## Optimizing rotation during training
* Goal is to make a network that will represent all images at some cannonical orientation while being trained on variable orientation images.
* This should result in an overall more simple model able to do the same work.
* Switch between optimizing the model parameters, and optimizing the network.
* Could also do it on one batch at a fixed orientation first, but this is much less cool so we won't

For each batch:
1. Optimize the rotation parameters (randomly), pick the best, couple SGD steps.
2. Do the backward pass to update the weights.

Could iterate this process for a single batch, gradually getting the "best" representation but instead we will hope that over the course of training it will learn it for them all at once.

# TODO
1. Check Results - just like in other notebook, run examples, sample from vae, etc. 
2. Do standard graph of loss vs. rotation, comparing this vae to one trained on rotation augmented images. Hopefully we find that this one is better for a given latent size. Optimize both! the idea is that the other model should have learned to optimize more for other rotations, and so won't do as well on the standard ones. Big if.
3. Clean this and other notebook
4. Write a bunch of stuff (not exactly sure how to talk about this new addition, if it works). Guess:

**Outline**


**ABS/intro**
We propose an alternative method to enable models to generalize to affine transfotmations. We show that data augmentation alone has limitations. We show a method for enabling VAEs trained on a single orientation (a subset of the possible distribution) to generalize, as well as a way to train the VAE on the full distribution, without increasing the model capicity.

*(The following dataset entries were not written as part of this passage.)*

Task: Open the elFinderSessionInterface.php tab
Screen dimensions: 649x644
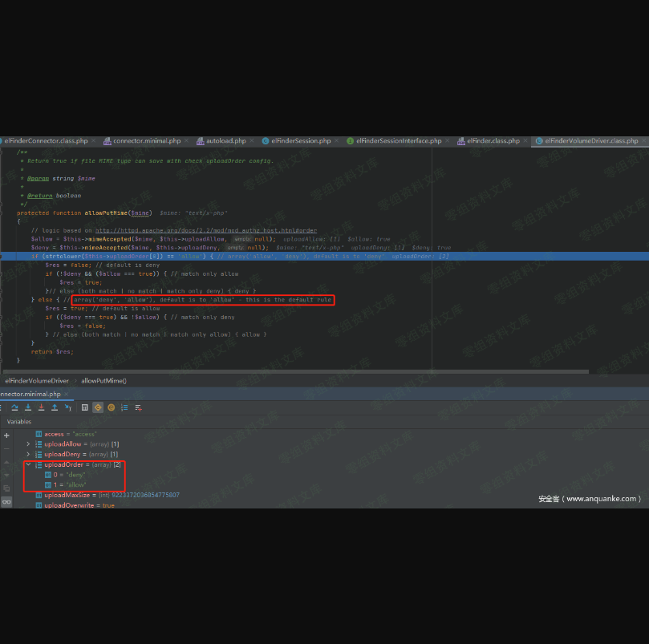Action: (x=398, y=141)
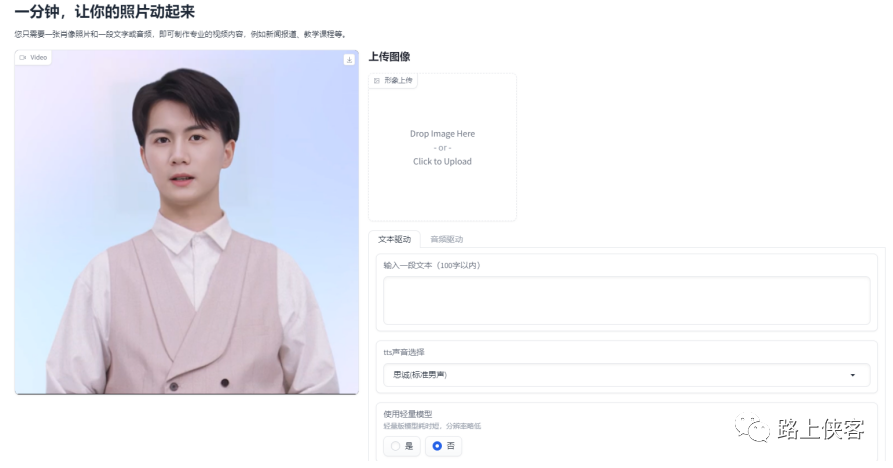Viewport: 893px width, 468px height.
Task: Click the 路上侠客 watermark text
Action: tap(821, 429)
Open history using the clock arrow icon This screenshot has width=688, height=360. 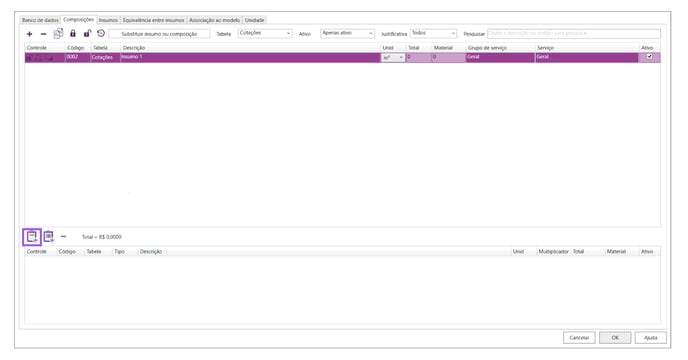pos(101,33)
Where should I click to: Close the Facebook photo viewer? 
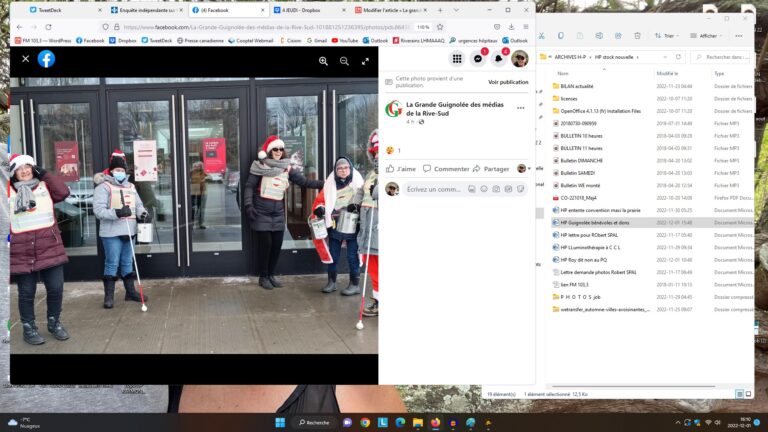pos(25,59)
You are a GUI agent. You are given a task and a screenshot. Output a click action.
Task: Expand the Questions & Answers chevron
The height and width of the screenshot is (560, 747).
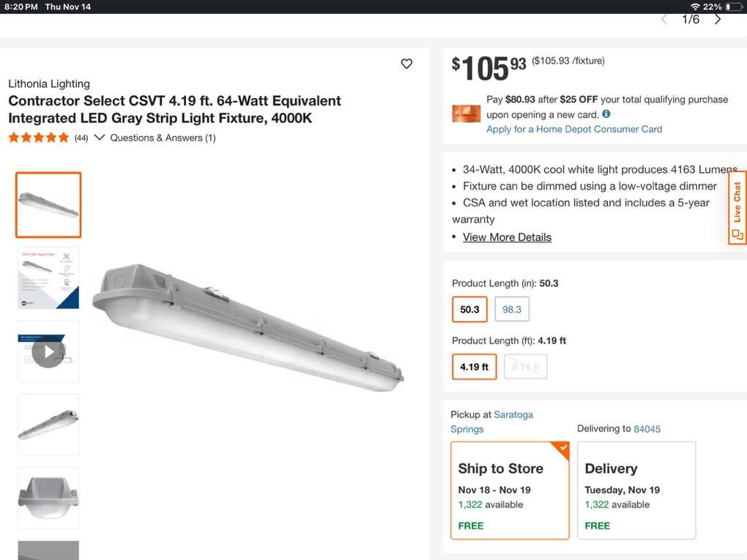(x=100, y=137)
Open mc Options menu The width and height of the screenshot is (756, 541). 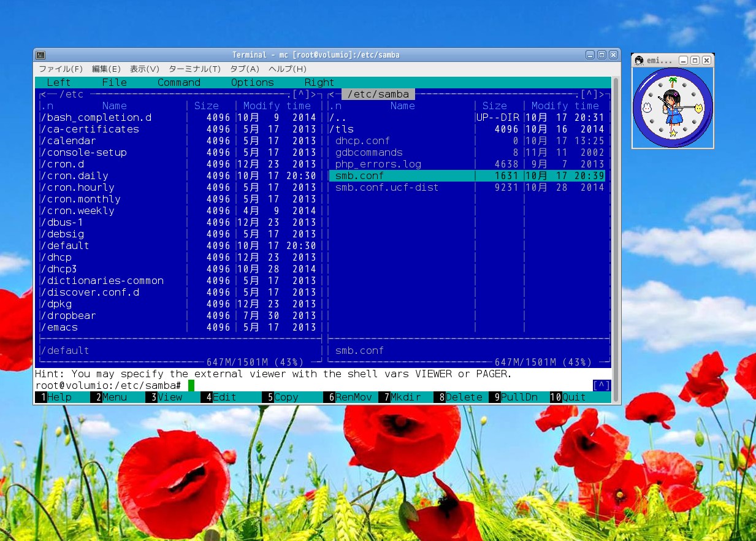tap(252, 83)
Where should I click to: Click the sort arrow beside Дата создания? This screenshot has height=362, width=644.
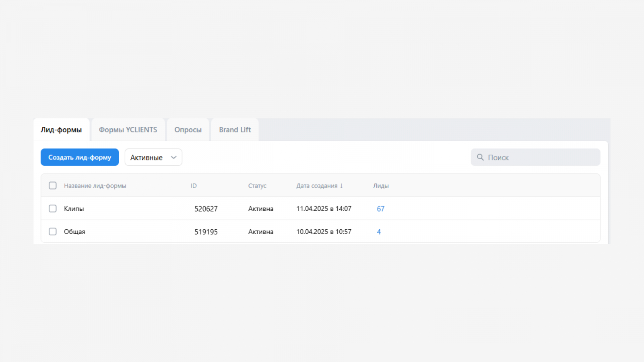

The model capicity required to work for this subset of the possible distribution (rotations of 0 degrees) is less than that required for a model expected to generalize to the more broader distribution of all possible rotations. This means that naively using data augmentation should increase the model capacity required.


**Generalizing to Rotations**
Given a VAE trained on images at one orientation $$r_0$$, we can make this model generalize to other rotations taking an image at some rotation, and finding the rotation that minimizes the reconstruction error. This is implemented as: (from paper)

But this procedure requires the images to be supplied at one given orientation, otherwise this model will devolve to the case of just doing data augmenetation, with the increased model capacit required. It would be better to have the model be able to be trained on a dataset without this restriction. 

**Rotation Training**
We use MNIST with random rotations. (or would it have been better to use fixed rotations? probably the same, because we ignore rotation when we train anyway through the random rotation search).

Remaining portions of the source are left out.